New builds often come with a premium charged by the properties’ builders, which contributes to the price gap between new build homes and existing properties.
Currently, this gap sits at around £60,000, according to Office of National Statistics data.
Skipton pulled out of the 95 per cent loan-to-value market in March 2020. It then re-entered the space for existing properties earlier this year.
Today (June 17) it launched two new build mortgage products at 90 per cent loan-to-vale, a two-year fix at 3.16 per cent and a five-year fix at 3.51 per cent.
Jenna Cauvin, a product manager at Skipton, told FTAdviser: “We’ve only gone back in with 90 per cent loan-to-value for new build houses because we need to remain a responsible lender.”
Cauvin said borrowers with a 5 per cent deposit who sell their property in the short-term, such as a year later, run the risk of falling into negative equity.
“We don’t want this. Everyone has their different appetites for risk. But the evidence around the new build premium has informed our decision not to go down that route.”
Negative equity is when the current value of a home is less than the amount owed on a mortgage.
Broker First Mortgage released research this month which found almost two in three first-time buyers (61 per cent) are worried their house would be worth less when they look to sell or move than the price they originally paid for it.

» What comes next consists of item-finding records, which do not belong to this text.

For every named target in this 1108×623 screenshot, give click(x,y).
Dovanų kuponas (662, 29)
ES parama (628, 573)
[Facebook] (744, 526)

A further 42 per cent of those surveyed said that negative equity was something they thought would cause them issues in the future.
"Whilst the stamp duty holiday offers potential for a great saving, the current high demand for purchase means that prices are rising above the savings which can be made,” said David McGrail, First Mortgage’s compliance director.
“It is important for buyers to be patient and wait for the right opportunity to purchase rather than trying to beat the deadline.”
House prices were on a steady eight-month rise since the government’s stamp duty break implemented in July.
But ONS data published yesterday showed between March and April this year, average house prices on a seasonally adjusted basis fell by 2.2 per cent. Year-on-year, house prices are still up 8.9 per cent.
Karen Noye, mortgage expert at Quilter, said: "This drop [in house prices] could be a worry to those who have already completed or about to complete using the 95 per cent mortgage scheme as they face the very real prospect of negative equity if house prices go too low."